▸ **EXERCISE DESCRIPTION**: Repeat the data from the line containing "This screenshot has height=584, width=1280." through the line containing "Action: pyautogui.click(x=476, y=202)", putting "row" in place of "line" and keeping everything else the same.

▸ **GIVEN RECORDS**:
########
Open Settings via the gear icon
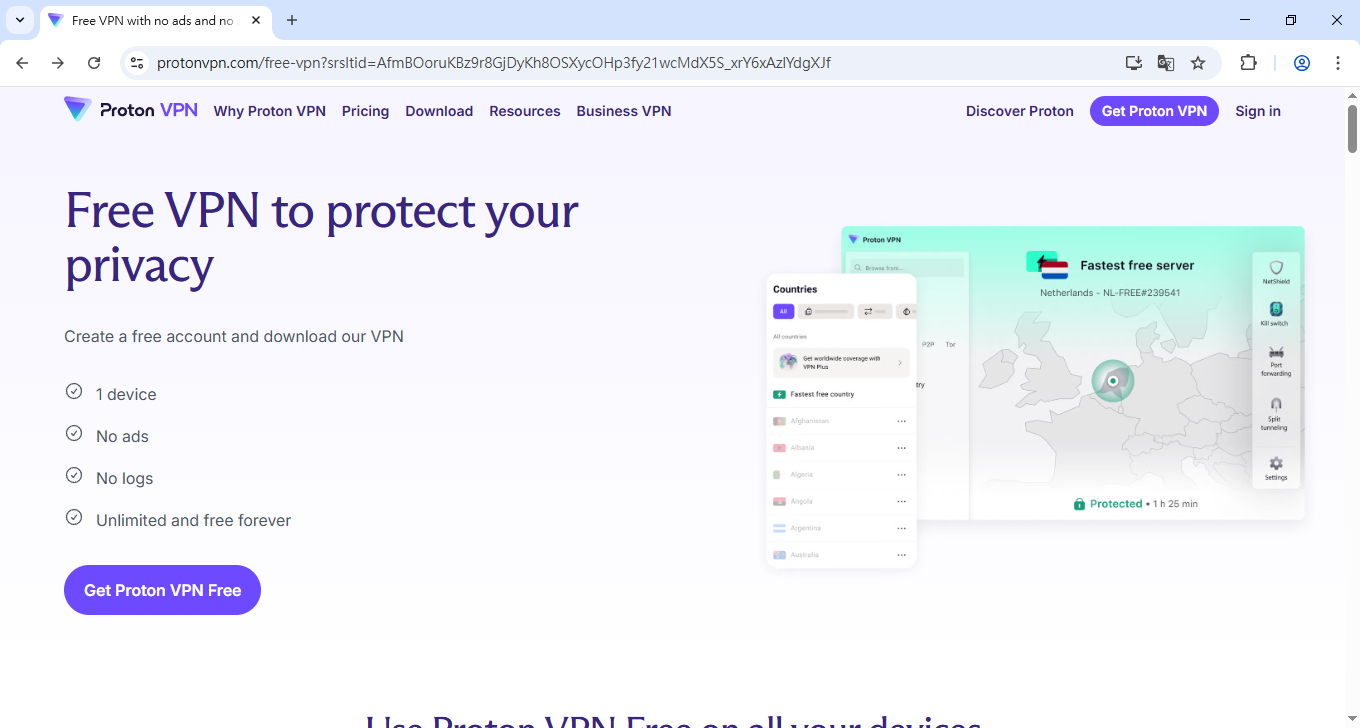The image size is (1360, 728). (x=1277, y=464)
########
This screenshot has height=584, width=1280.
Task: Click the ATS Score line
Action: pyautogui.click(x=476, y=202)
########
▸ **EXERCISE RESPONSE**:
This screenshot has height=584, width=1280.
Task: Click the ATS Score row
Action: pyautogui.click(x=476, y=202)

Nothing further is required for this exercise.